Without the pictures, set down every line of the data exactly.

[Dataset entries]
§
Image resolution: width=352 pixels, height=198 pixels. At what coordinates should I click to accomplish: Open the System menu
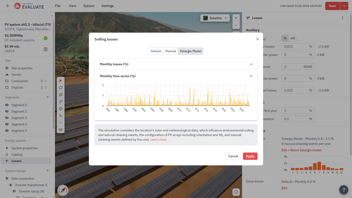click(x=89, y=6)
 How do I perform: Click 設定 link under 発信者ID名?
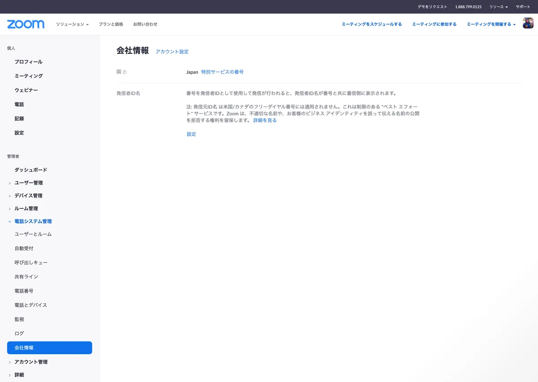(x=191, y=134)
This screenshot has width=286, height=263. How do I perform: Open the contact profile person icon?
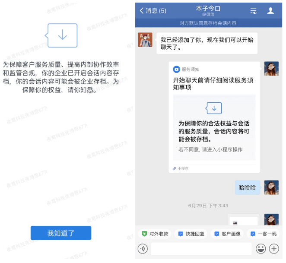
§
Solution –
Image resolution: width=352 pixels, height=198 pixels. At what coordinates should I click to accomplish: Open the System menu
click(x=89, y=6)
 How do I perform: Click 設定 link under 発信者ID名?
(x=191, y=134)
This screenshot has width=286, height=263. How do I perform: Open the contact profile person icon?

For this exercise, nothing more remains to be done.